Mesa Judicial M: fiscal cierra el círculo del espionaje y pide datos de celulares encriptados

Política

Piden informes a AFIP, ANSES, Policía Federal, Seguridad, AFI y la Corte bonaerense sobre el uso irregular de sus bases de datos. 

La Justicia pidió establecer las razones por las cuales el gobierno de Mauricio Macri indagó en bases de datos acerca de información personal de funcionarios judiciales como paso previo a imputar a los miembros de la denominada “mesa judicial” que actuó en aquella gestión.

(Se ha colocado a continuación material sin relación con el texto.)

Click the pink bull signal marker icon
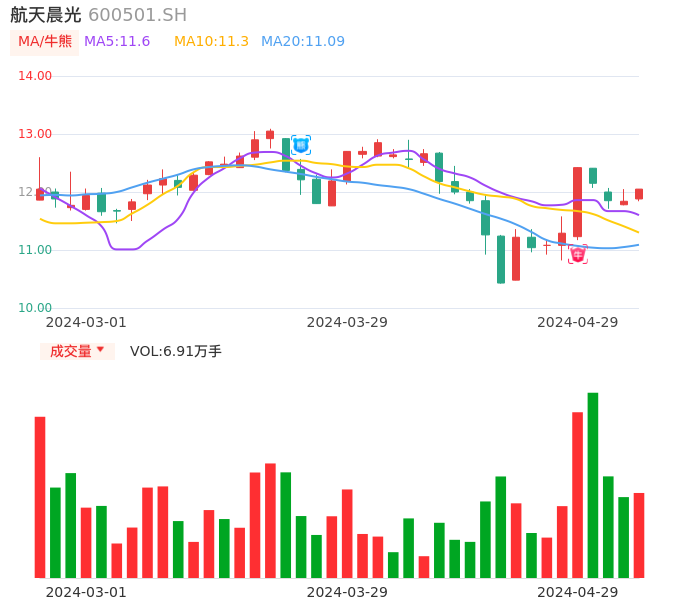686x606 pixels. pyautogui.click(x=578, y=254)
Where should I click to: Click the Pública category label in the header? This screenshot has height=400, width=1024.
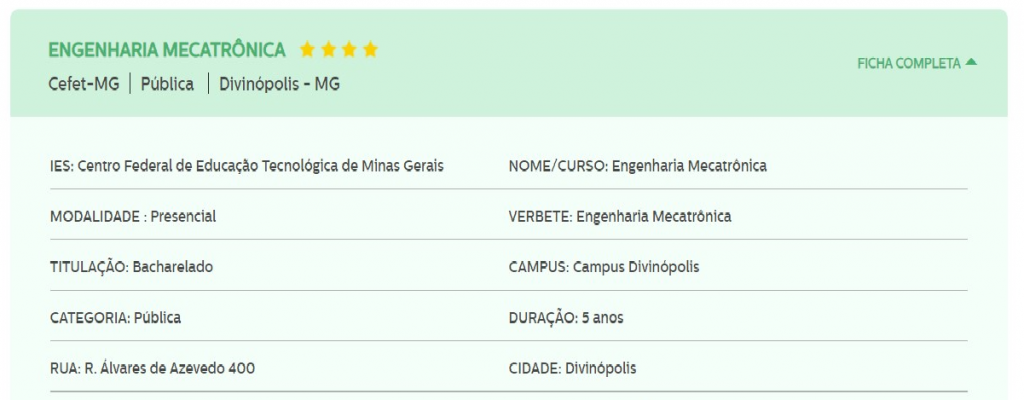coord(168,84)
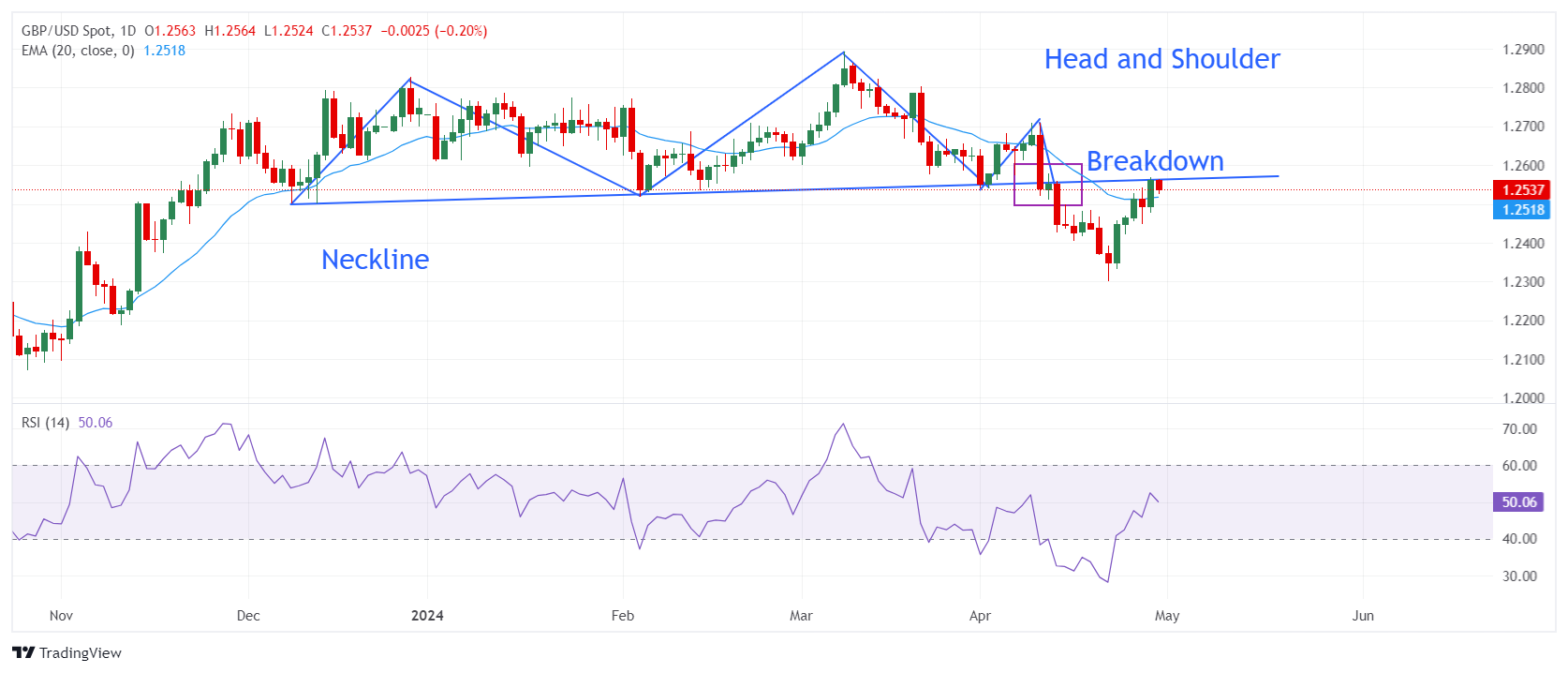The width and height of the screenshot is (1568, 673).
Task: Click the 1.2000 level on price scale
Action: tap(1523, 397)
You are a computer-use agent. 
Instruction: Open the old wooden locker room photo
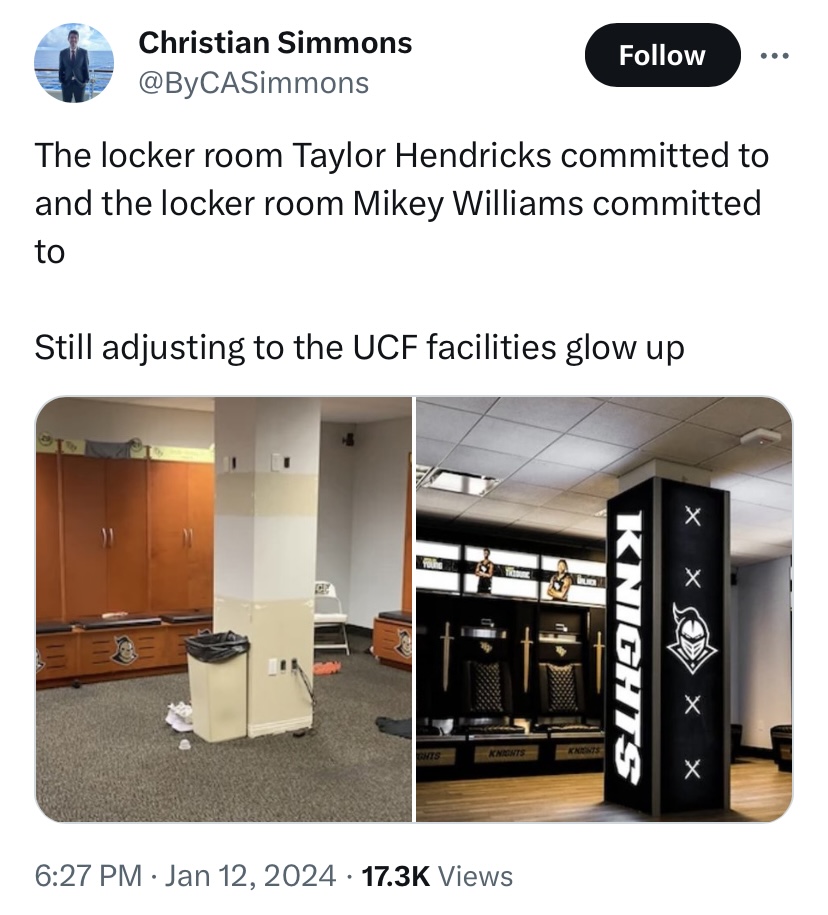224,609
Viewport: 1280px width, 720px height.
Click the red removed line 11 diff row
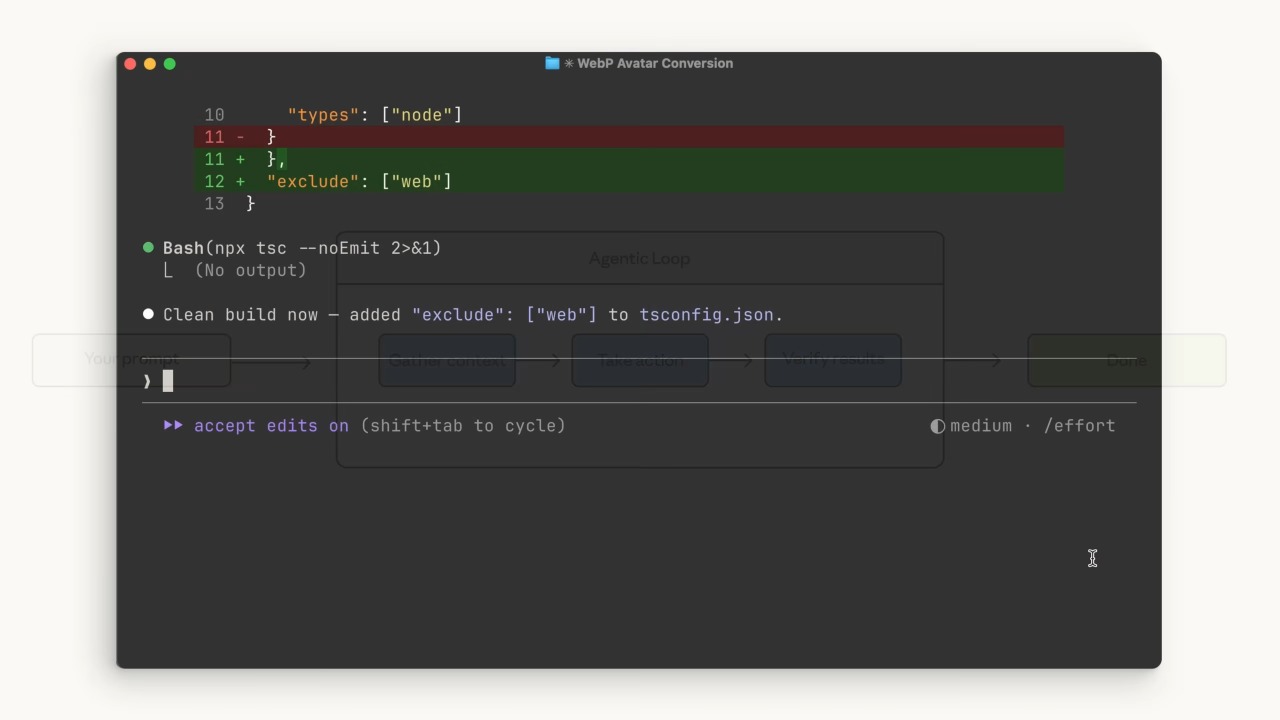point(629,137)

Entre las nuevas medidas de prueba ordenadas por el fiscal Franco Picardi, que instruye una de las causas que investigan ese accionar, se destaca precisar el reparto de celulares encriptados de la Agencia Federal de Inteligencia (AFI) a integrantes de ese espacio sospechado de haber maniobrado para direccionar expedientes a favor de la gestión de Cambiemos.

La batería de planteos de Picardi, a la que tuvo acceso este diario, arranca con oficios a la AFIP, la Anses, la Policía Federal, el Ministerio de Seguridad, la AFI y la Suprema Corte bonaerense para determinar “las razones y/o justificaciones de las búsquedas promovidas en las plataformas Nosis, Sudamérica Data y de la Dirección Nacional de Migraciones” respecto de la exprocuradora general de la Nación Alejandra Gils Carbó; la camarista de Casación Ana María Figueroa; los jueces laborales de segunda instancia Mirta González Burbridge y Néstor Rodríguez Brunengo, y sus pares federal Eduardo Farah y del fuero Civil Marcela Pérez Pardo. También acerca de Damiana Lucía Alonso, hija de Gils Carbó, y Mariel Victoria Acosta exesposa de Farah.

El mes pasado el fiscal había requerido a esos mismos organismos para que confirmaran si agentes que dependían de sus estructuras habían recabado informes en bases de datos. El siguiente paso fue pedir precisiones acerca de los motivos para hacerlo. La sospecha de Picardi está centrada en la posibilidad de que aquella información fuese reunida a pedido de la “mesa judicial” para ser utilizada como insumo, parte de una eventual campaña de hostigamiento contra funcionarios judiciales que no se allanaban a los pedidos del macrismo. La operatoria, descripta por varias de las víctimas, incluía denuncias periodísticas en medios masivos de comunicación afines a Cambiemos y pedidos de juicios políticos contra esos funcionarios.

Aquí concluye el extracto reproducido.